Health care reform is shaping up to be one of the most important issues of this year's election. Health care impacts every American and right now the cost of health care has skyrocketed, insurance premiums are rising and the benefits of health policies are decreasing.
Both John McCain and Barack Obama have put forth health insurance reform proposals. Both plans have pros and cons and both encourage more preventive care, work to increase the use of technology in medical record keeping and have additional measures to help contain the cost of health care.
But both plans are also immensely different. I have prepared outlines of both proposals, along with providing pros and cons of each, as noted by analysts. You can read the outlines of each:
Some of the main differences in the two plans:
John McCain's plan runs on the premise that the free market will help to regulate the costs of health care. His plan proposes to change the current structure of employer-based insurance to one of individual policies. His plan eliminates the tax benefit for companies paying for insurance premiums for their employees. Instead, his plan provides an annual tax credit of $2500 for individuals and $5000 for families to offset the cost of their health insurance premiums. In addition, if a company pays premiums, this would now be considered income and be taxable.
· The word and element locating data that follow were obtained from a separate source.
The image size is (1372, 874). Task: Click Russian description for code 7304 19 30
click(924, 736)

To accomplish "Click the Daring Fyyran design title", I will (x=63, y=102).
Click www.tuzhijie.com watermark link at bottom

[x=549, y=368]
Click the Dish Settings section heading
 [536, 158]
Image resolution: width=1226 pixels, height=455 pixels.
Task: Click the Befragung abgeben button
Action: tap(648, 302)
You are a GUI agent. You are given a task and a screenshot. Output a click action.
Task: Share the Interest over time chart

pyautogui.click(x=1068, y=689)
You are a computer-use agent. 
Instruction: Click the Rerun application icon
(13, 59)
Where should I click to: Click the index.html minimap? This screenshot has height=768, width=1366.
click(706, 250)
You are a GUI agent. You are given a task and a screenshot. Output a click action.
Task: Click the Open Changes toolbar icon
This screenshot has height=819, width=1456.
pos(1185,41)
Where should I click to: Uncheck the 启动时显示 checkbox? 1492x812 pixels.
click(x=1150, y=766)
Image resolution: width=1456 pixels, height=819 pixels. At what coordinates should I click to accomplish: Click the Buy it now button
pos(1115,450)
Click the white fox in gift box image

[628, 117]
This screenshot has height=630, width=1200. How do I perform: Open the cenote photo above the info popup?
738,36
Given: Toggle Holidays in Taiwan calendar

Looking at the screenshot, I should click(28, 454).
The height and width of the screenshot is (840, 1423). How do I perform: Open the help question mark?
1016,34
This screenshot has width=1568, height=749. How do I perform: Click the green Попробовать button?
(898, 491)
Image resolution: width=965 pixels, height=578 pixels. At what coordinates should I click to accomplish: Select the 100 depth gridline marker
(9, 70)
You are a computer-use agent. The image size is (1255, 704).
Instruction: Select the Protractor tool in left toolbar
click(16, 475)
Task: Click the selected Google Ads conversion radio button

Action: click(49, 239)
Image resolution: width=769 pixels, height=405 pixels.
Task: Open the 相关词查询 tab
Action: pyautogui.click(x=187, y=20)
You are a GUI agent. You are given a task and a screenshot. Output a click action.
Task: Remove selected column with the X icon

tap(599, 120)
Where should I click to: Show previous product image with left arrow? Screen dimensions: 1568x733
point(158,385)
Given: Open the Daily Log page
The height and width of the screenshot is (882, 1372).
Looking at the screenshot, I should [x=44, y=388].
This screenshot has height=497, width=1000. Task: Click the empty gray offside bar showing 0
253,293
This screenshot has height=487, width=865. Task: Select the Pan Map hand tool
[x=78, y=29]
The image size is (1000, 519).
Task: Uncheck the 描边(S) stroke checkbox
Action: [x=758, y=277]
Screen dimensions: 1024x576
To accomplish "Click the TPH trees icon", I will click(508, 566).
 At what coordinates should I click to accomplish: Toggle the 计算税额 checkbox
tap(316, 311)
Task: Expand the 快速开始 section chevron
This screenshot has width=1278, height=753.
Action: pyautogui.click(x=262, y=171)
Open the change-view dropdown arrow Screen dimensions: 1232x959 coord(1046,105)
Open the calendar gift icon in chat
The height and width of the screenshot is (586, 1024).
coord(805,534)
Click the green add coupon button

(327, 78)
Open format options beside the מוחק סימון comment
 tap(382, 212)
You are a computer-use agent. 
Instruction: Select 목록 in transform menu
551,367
Barack Obama's plan runs on the premise that the government should help to make sure each American has access to medical insurance and therefore to health care. He proposes a system that incorporates both free market and government assistance. Group employer insurance would still be encouraged and companies would still receive tax benefits for providing insurance. A national clearinghouse of participating insurance companies would be available for anyone wanting to purchase private insurance. These companies would agree to accept everyone who applies, regardless of prior health history. A national health plan would be available for people who are not eligible for group or subsidized insurance plans, with a sliding scale premium for those that cannot afford premiums. Traditional private insurance would also be available.
Under John McCain's plan, people with prior health histories, not eligible for private health insurance for past illnesses, would have a harder time finding insurance. He proposes to work with the states to develop a program where they could find insurance.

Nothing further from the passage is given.